A party endorsement for an obscure court seat in an off-year primary is now being called into question by some Democrats who may have judged their candidate on his actual qualifications -- but are now upset to find that he was a Republican until a year ago.
The endorsed Democrat, Daniel K. Bricmont, is a Downtown lawyer specializing in defending employee rights in workers-compensation cases -- one legal area that typically comes before the state's Commonwealth Court, where he hopes voters will send him this fall. But first he has to beat back a small but nagging campaign by some fellow Dems who like to point out that, before switching to their party in February 2008 to vote for Barack Obama in the state primary, this three-term Avalon Borough mayor was a member of the GOP.
"Shock and dismay," cries Jim Scisciani, Democratic chair in neighboring Bellevue, in a letter to the state party leader. "This newly minted Democrat will take his Republican history and philosophy with him to the court." Contacted at his home, Scisciani would not elaborate on his accusation.
"Most things you want to do in life are easy -- if you have tons of money," decries an anonymous blogger. "Pencil Tucky"'s anti-Bricmont screed alleges that the more than $25,000 in 2008 contributions to Democrats by William Caroselli of Bricmont's law firm, Caroselli, Beachler, McTiernan & Conboy, must have had a hand in Bricmont's endorsement. "Tucky" didn't respond to a request for comment.
Then again, the blog also claims that Democrats in Philadelphia are dropping Bricmont -- a claim that Charlie Bernard, an aide to Philadelphia committee chair Bob Brady, says is untrue.
"It's false," Bricmont says of allegations that Caroselli bought the endorsement. "And it reflects a disregard for the members of state committee, who take seriously their role in the endorsement process," Bricmont says.

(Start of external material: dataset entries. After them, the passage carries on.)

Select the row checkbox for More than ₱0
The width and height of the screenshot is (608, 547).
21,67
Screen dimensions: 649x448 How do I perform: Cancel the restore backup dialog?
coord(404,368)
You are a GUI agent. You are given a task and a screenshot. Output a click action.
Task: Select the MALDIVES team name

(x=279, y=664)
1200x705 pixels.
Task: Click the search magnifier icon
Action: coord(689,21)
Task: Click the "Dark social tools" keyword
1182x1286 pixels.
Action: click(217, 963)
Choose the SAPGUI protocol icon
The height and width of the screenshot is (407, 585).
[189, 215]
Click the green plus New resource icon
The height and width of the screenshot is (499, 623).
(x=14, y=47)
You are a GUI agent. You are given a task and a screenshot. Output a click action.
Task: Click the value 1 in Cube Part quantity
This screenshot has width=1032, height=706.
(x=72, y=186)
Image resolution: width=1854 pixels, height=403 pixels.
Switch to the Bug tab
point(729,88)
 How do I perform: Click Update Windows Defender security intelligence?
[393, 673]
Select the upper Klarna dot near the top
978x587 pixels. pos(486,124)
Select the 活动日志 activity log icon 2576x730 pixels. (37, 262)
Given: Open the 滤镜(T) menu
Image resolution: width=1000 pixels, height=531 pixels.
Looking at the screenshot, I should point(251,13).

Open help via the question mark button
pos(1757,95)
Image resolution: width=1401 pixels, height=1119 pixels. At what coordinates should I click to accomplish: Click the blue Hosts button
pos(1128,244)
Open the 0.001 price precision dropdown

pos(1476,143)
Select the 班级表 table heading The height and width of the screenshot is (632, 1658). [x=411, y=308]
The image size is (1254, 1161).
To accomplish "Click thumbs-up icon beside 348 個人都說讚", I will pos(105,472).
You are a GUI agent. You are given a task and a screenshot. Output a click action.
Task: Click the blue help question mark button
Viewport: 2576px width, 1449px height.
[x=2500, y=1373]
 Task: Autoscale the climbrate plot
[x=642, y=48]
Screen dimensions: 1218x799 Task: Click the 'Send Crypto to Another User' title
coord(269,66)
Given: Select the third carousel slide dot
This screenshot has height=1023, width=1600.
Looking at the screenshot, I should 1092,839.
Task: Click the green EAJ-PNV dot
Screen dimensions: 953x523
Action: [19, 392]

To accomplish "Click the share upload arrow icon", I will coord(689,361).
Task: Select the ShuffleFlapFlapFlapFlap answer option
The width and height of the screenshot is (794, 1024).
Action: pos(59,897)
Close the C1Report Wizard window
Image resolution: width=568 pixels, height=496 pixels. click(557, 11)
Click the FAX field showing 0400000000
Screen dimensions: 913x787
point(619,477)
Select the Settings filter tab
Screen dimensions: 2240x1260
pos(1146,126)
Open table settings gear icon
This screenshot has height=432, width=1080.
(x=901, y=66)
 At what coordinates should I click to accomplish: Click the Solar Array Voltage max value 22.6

Bricmont has now gone on the offensive against his accusers. He displays copies of $3,575 in personal checks he sent to Democratic candidates stretching back to 2005, in amounts from $100 to $500, supporting everyone from Gov. Ed Rendell and Sen. Bob Casey to legislators, judges and presidential candidate John Edwards -- alongside his online contributions to Obama.
Bricmont explains that he was a Republican for the usual reasons people end up in a political party -- it was the choice of his parents before him. He has countered Scisciani's letter and other anonymous online comments with a "Response to Libel" entry on his Web site (http://danbricmont.com/?page_id=69). He has also responded with several letters sent to the state Democratic Party by supporters. In one letter, Harry W. Dilmore, a Democratic council leader in Avalon, labels Bricmont a "progressive."
"I think he'd be a great judge," Dilmore adds when reached via phone. (The county Bar Association rates Bricmont "highly recommended.") "He never played politics. The kid had worked for Democratic candidates over the years -- it's not like he just came out of the closet" for the Dems. "Dan was as surprised as anybody he got the endorsement. If the other people are [feeling] sour grapes just because it's his first time in the race ..."
There may be one area of Commonwealth Court jurisdiction where party could be a factor -- election law. Or so says Linda S. Judson, another Downtown lawyer and one of several unendorsed Democrats running against Bricmont on the primary ballot.
"I have been a lifelong Democrat," Judson says -- a fact her Web site points out in sentence No. 1. "I'm not going to sit here telling you I wouldn't have liked the endorsement. I had reason to believe the deal had already been brokered" by party leaders. For evidence, she cites not only Scisciani's letter and the anonymous blog's contention about the power of political contributions but also "numerous phone calls from committee members" she says she received after the endorsement, saying they had been urged to vote for Bricmont but hadn't been fully informed about his history.
Judson worries that older voters depending on the party's slate card to make their choices will be influenced by seeing Bricmont on the list. (Although she also says the endorsement is helping her, since groups of younger or more progressive Dems might resent the way endorsements are done.)
Bricmont is hoping voters will look instead at other factors -- such as "competency, qualifications, community service ... ," he suggests. In the meantime, he embraces the RINO label to describe his earlier years -- Republican In Name Only.
And he has no idea who is behind the anonymous blog.
"Have I ruled out my mother?" he jokes. "It is a political race, so you have to expect there will be opinions on both sides. I'm not extremely surprised. Just a little disappointed."